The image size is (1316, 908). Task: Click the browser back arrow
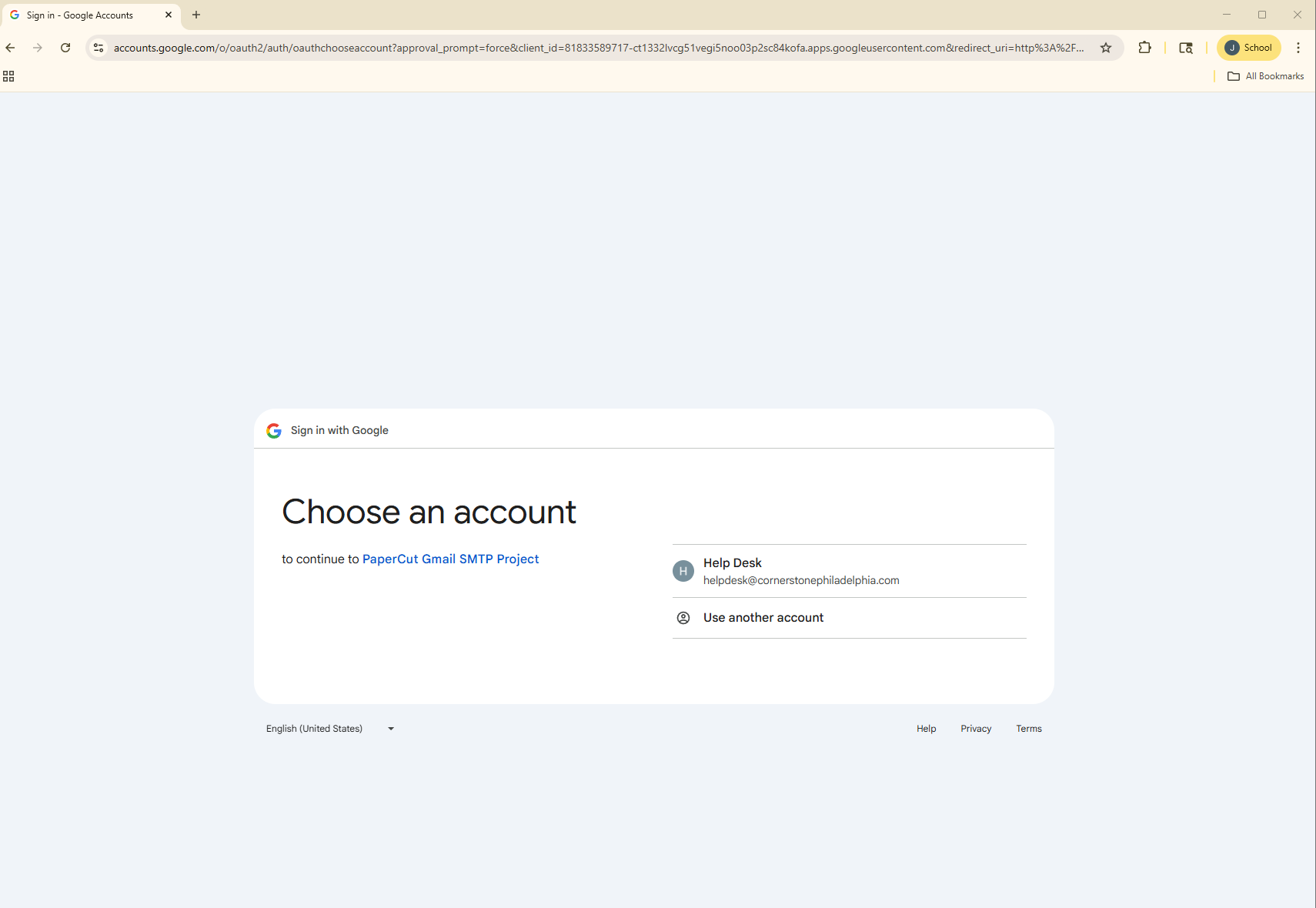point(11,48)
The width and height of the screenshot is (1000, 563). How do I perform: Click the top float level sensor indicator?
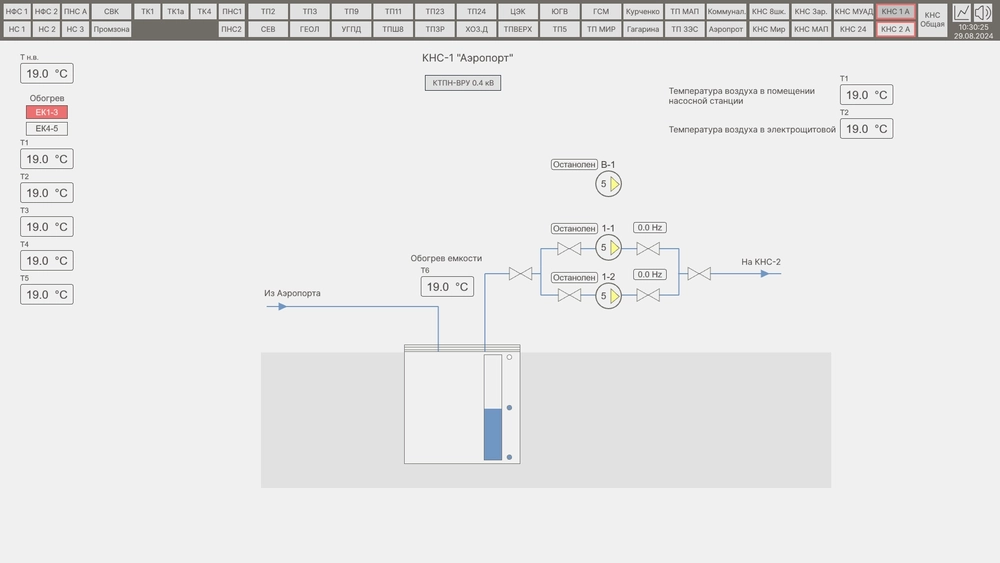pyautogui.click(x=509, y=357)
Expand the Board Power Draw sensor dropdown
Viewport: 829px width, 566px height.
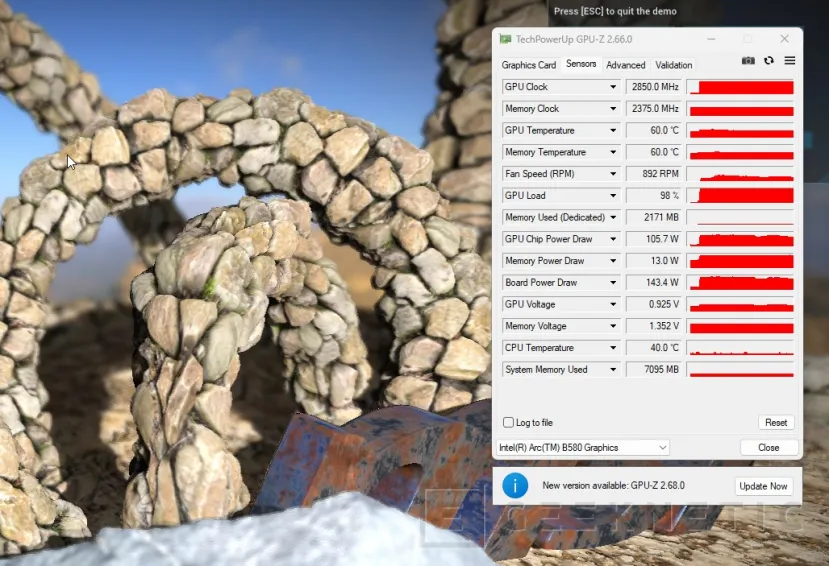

━━━━━━━━━━━━━━━━━━━━━━━━━━━━━━

▸ **Task instructions**
Please reproduce all the material exactly. Pictures stay out of the copy.

▸ **Result of the task**
The image size is (1316, 908). Task: Click the browser back arrow
point(11,48)
The width and height of the screenshot is (1000, 563). How do I perform: Click the top float level sensor indicator?
pyautogui.click(x=509, y=357)
Expand the Board Power Draw sensor dropdown
Viewport: 829px width, 566px height.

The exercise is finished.